With the opening day of school behind them and buses rolling, the Martha's Vineyard Regional High School district committee met Monday night to get the new school year underway.
Duncan Pickard, president of the student council, reflected a commonly held view: "School started, and the kids got here on buses. We appreciate all of that."
A few days before school opened, MV Coachlines, a contractor awarded the bid to manage the school bus service this year, broke its transportation contract with the Island school districts in response to a labor dispute with the school bus drivers. The district committee and up-Island regional school committee voted to take on the responsibility for managing the bus service for at least six weeks.

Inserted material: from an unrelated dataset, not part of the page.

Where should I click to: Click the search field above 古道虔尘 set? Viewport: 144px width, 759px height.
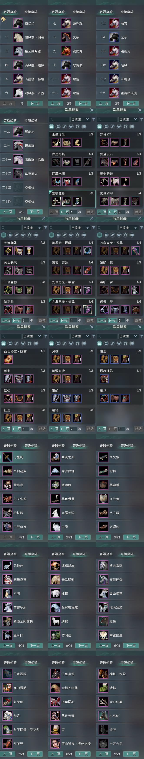coord(59,119)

"We had an interesting couple of weeks. It's not easy to start up a bus company in three to four days," said James Weiss, superintendent. "Thanks to the drivers, the Vineyard Transit Authority, and people in our office, we got insurance, set up drug testing, and organized routes."
The drivers signed commitments to drive for six weeks, and in the meantime, Mr. Weiss said, "We're taking a good solid look at the possible ramifications of this and hope to have a report in a few weeks."
In addition to managing its buses, the school district will be replacing its aging fleet, starting with the off-Island buses, after this year. Hoping to fine-tune their new bus specifications, the school committee agreed to spend $1,000 to send James Maseda, transportation director, to a bus conference in Austin, Texas, in October to research the possibilities. Diane Wall, committee member, requested that Mr. Maseda find out about equipping the new buses with seatbelts.
In her principal's report, Peg Regan told the committee that the high school's enrollment is slightly up this year, at 822 students, with an official census to take place October 3. "We seem to be bringing kids back from private schools and the charter school. The program has to much to offer in it - it's an attractive school to come to," she said.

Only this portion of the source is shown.